忙しい外来で、検査や画像に頼りたくなる気持ちはよくわかる。しかし、診断の精度を上げるうえで最も大切なのが「患者の言葉そのもの」だ。
「痛い」と「痛くなる」は別の病態を示す
「胸が痛いです」と「胸が痛くなるんです」。一見似たような訴えに聞こえるが、時制と語形が全く異なる。
「痛い」は現在進行形であり、症状が持続していることを意味する。持続する胸痛は炎症性の病態——心膜炎、胸膜炎、食道炎など——を想起させる。
一方「痛くなる」は反復・間欠を示す表現だ。ある条件で誘発され、また消える。これは虚血性心疾患に典型的なパターンで、労作時や安静時の狭心症を鑑別に上げるべきサインになる。
たった一文字、動詞の活用形の違いが、疾患カテゴリを分けることがある。
助詞「は」が示す日内変動
「日中は症状が軽いです」という一言。これも見逃せない。
「日中は軽い」ということは、裏を返せば「夜間や早朝は重い」という対比が含まれている。日本語の「は」には対比・限定のニュアンスがあり、患者が意識せず使っているこの助詞が、症状の日内変動を示唆している。

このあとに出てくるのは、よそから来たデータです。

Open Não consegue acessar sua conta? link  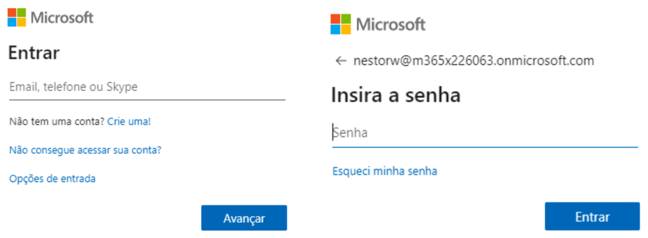tap(85, 150)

日内変動があるということは、ホルモン分泌・自律神経・体温調節など内分泌・代謝系の関与を疑う手がかりになる。甲状腺疾患、副腎疾患、あるいは気管支喘息の早朝悪化なども念頭に置けるだろう。
なぜ言葉に注目するのか
外来では時間が限られている。全員に詳細な問診を行うことは現実的に難しい。だからこそ、患者が自然に発する言葉の「時制・助詞・語形」に耳を澄ますことが、短時間で多くの情報を得る鍵になる。

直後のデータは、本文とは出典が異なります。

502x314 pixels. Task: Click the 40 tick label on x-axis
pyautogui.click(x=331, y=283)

これは特別なスキルではない。「聞き方」ではなく「聞く構え」の話だ。患者が話しているとき、その言葉を記号として受け取るのではなく、「これは持続か間欠か」「日内変動があるか」という視点でフィルタリングするだけでいい。
問診は最も安価で強力な診断ツールである
血液検査も画像も、問診の後に意味をなす。どの検査をオーダーするかを決めるのも、最終的には問診から得た仮説だ。患者の言葉の端々に耳を傾ける姿勢——それが、忙しい外来でこそ光る、最も古くて最も鋭い診断ツールになる。